→ **Given passage**:
────────────────────

Daily Arxiv

This is a page that curates AI-related papers published worldwide.
All content here is summarized using Google Gemini and operated on a non-profit basis.
Copyright for each paper belongs to the authors and their institutions; please make sure to credit the source when sharing.

Exploring Scaling Laws for EHR Foundation Models

Created by
  • Haebom

Author

Sheng Zhang, Qin Liu, Naoto Usuyama, Cliff Wong, Tristan Naumann, Hoifung Poon

Outline

This paper presents the first empirical study to determine whether the scaling laws of large-scale language models (LLMs) can be applied to electronic health record (EHR)-based models. Using patient time-series data from the MIMIC-IV database, we trained Transformer architectures with various model sizes and compute budgets. We observed consistent scaling patterns, including a quadratic IsoFLOPs curve and a power-law relationship between computation, model parameters, data size, and clinical utility. This demonstrates that EHR models exhibit similar scaling behavior to LLMs, providing predictive insights for resource-efficient training strategies. Consequently, this study lays the foundation for developing robust EHR-based models that can transform clinical prediction tasks and advance personalized medicine.

Takeaways, Limitations

Takeaways:
We empirically confirmed that a similar scaling law to LLM exists in EHR-based models.
By elucidating the relationships between computing resources, model size, data size, and clinical utility, we contribute to the establishment of resource-efficient model training strategies.

────────────────────

→ **The task**:
Can you edit the EHR scaling summary from the words "By elucidating the" through "model training strategies.", replacing "clinical utility" with "clinical value"? Rely only on the EHR scaling summary above.

(Stored entries)
────────────────────

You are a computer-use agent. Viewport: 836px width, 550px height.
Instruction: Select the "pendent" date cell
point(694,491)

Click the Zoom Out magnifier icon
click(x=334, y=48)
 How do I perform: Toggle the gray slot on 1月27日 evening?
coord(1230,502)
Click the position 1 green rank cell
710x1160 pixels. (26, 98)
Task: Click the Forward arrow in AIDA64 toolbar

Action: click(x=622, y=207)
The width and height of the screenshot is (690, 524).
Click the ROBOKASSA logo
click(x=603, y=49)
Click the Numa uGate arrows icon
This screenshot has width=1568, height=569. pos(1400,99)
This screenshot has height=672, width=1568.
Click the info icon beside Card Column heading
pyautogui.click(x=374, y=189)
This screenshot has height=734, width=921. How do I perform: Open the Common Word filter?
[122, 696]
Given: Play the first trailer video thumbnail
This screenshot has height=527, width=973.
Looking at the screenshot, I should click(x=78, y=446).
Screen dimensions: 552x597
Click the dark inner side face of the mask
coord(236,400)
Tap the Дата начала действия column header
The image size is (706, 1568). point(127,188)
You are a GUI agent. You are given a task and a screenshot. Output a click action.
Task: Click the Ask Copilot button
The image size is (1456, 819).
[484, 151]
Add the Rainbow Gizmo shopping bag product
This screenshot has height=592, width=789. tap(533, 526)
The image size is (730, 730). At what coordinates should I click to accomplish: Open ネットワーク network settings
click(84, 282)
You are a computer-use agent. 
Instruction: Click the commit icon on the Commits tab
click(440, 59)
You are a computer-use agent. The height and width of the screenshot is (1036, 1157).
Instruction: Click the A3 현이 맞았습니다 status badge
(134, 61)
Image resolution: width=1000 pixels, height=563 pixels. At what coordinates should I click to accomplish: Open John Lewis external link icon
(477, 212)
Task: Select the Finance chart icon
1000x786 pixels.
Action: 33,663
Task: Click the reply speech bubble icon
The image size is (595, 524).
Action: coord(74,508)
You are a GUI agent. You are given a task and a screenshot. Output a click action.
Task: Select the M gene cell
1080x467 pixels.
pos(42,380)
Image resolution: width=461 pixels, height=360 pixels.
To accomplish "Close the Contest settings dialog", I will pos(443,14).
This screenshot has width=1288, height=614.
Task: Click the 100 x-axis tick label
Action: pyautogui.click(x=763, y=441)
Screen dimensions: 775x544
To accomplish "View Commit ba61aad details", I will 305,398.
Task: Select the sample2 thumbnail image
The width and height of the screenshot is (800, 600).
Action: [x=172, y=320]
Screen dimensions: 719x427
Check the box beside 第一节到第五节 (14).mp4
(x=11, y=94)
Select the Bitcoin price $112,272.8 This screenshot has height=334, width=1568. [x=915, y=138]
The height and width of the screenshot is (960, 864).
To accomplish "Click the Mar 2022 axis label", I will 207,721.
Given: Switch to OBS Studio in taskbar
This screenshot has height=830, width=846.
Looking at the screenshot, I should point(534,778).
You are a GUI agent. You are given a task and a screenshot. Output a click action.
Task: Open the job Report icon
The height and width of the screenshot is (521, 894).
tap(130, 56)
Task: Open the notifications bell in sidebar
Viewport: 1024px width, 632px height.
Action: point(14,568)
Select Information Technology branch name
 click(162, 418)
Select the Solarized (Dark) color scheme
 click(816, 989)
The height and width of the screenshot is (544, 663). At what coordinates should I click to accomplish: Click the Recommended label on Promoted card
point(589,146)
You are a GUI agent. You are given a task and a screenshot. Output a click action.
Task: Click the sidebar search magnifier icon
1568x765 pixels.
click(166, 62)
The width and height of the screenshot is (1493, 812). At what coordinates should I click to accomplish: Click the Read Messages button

────────────────────

→ **Result for this exercise**:
By elucidating the relationships between computing resources, model size, data size, and clinical value, we contribute to the establishment of resource-efficient model training strategies.